§ TASK DIRECTIONS:
Pick up the talk abstract below on first-principles modeling of metal–thermoelectric contacts and graphene on BN, and continue it after its last sentence.

§ EXCERPTED TEXT:
>>>
[cancelled] First principles-based modeling of metal-thermoelectric materials contacts and incommensurate graphene on BN
Affiliation: Sandia National Laboratories, USA
Abstract Details: Metal contacts play an important role for thin-film thermoelectric (TE) devices, especially in high heat-flux applications (e.g. chip cooling) where reduced contact resistivity (?C ) is critical to device performance. In the first part of the talk I will present our effort towards understanding the limits of low-?C in realistic metal-contacts to TE materials. Using a combination of approaches ranging from ab initio calculations to higher-level continuum theories we investigate the structural, electronic and transport properties of electrical contacts to TE materials. The study benefits from experimental input that provides atomic scale structure validation of the interfaces considered computationally. Various properties of supported graphene films depend strongly on the exact positions of carbon atoms with respect to the underlying substrate. While density functional theory (DFT) can predict atom position in many systems, it cannot be applied straightforwardly to systems that are incommensurate or have large unit cells, such as graphene on a BN surface. In the second part of the talk I will present our effort in addressing these limitations by developing a simple moiré model with parameters derived from DFT calculations for systems strained into commensurate structures. Our moiré model, which takes into account the flexural rigidity of graphene and includes the influence of the substrate, is able to reproduce the DFT-relaxed carbon positions with an accuracy of <0.01 Å.
<<<
§ RECORD SET:
>>>
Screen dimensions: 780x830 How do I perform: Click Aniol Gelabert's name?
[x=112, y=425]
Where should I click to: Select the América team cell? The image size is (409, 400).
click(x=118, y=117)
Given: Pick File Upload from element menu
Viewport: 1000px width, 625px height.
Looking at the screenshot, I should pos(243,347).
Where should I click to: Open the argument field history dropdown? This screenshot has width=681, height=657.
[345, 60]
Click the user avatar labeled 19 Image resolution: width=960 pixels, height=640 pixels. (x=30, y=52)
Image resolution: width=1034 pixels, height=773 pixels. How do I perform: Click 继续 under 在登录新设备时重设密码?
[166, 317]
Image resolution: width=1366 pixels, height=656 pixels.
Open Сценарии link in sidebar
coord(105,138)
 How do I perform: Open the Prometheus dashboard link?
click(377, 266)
<<<
§ RESULT FOR THIS TASK:
About The Speaker: Catalin Spataru is an expert in ab initio modeling of material properties. He has over 15 years of experience with studies of structural, electronic and optical properties of solids and novel materials of various kinds, ranging from bulk to low-dimensional systems, and from metals to insulators, in both equilibrium and out-of-equilibrium conditions. He has extensive experience on the use of ab initio Density Functional Theory and quantum many-particle methods such as the GW approximation for the electron self-energy and the Bethe-Salpeter method for excitonic effects. Catalin obtained his PhD in Physics at the University of California at Berkley (USA) in 2004, following which he held postdoctoral positions at the Lawrence Berkeley National Laboratory and Columbia University. In 2008 he became a member of the technical staff at the Sandia National Laboratories.